Modal Positif dan Tantangan di Kandang
Meskipun dilanda krisis pemain, Semen Padang memiliki modal positif dari pertemuan putaran pertama di Jepara, di mana mereka berhasil meraih kemenangan 2-1. Kemenangan tersebut dicetak melalui gol Pedro Matos dan Armando Oropa. Bek kiri Persijap saat itu, Najeeb Yakubu, juga sempat diusir dari lapangan di menit ke-24, yang menjadi keuntungan bagi Semen Padang.
Namun, bermain di kandang sendiri tidak serta merta menjamin kemenangan. Pelatih Imran Nahumarury menegaskan bahwa timnya harus berjuang habis-habisan. “Kalau bicara tentang home dan away, tentu adalah pertandingan yang berbeda. Sekarang kita main di home, tidak ada pilihan, misi kita masih sama, tim akan terus berjuang sampai akhir. Tidak ada yang tidak bisa, jadi kita harus berbuat,” tegas Imran dalam konferensi pers.
Kondisi Skuad dan Dukungan Suporter
Selain cedera, kondisi pemain lain seperti Rosad yang baru kembali berlatih setelah mendampingi istrinya melahirkan juga masih terus dipantau. Namun, kabar baik datang dari lini belakang, di mana tim dipastikan tidak kehilangan pemain akibat akumulasi kartu kuning.
Di tengah tantangan ini, Semen Padang juga menghadapi isu dukungan suporter. Sejumlah kelompok suporter, seperti The Kmers, dikabarkan melakukan boikot terhadap pertandingan sebagai bentuk protes terhadap manajemen klub terkait kebijakan akses tribun.
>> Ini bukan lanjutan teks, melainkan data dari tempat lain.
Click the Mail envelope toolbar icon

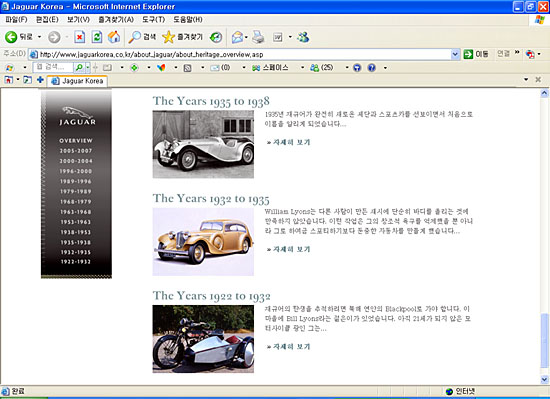(x=237, y=37)
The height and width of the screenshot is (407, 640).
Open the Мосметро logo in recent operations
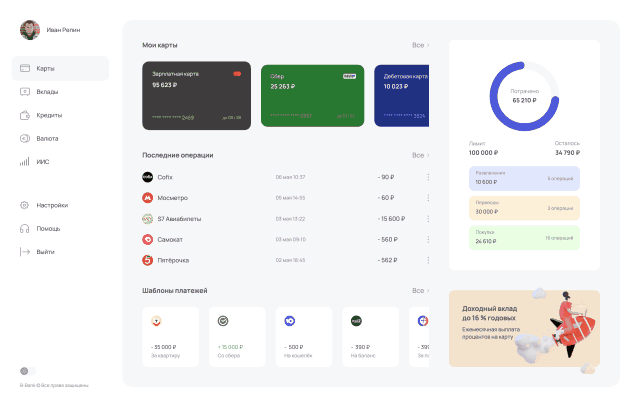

Meskipun demikian, pelatih Imran Nahumarury memilih untuk menyikapinya secara positif, menganggapnya sebagai bentuk kepedulian suporter terhadap tim.
Semen Padang FC saat ini berada di peringkat ke-17 klasemen BRI Super League dengan 20 poin. Mereka tertinggal dari Persijap Jepara yang berada di posisi ke-15 dengan 25 poin. Pertandingan melawan Persijap menjadi sangat krusial bagi Semen Padang untuk keluar dari zona degradasi dan menjaga asa bertahan di liga musim depan.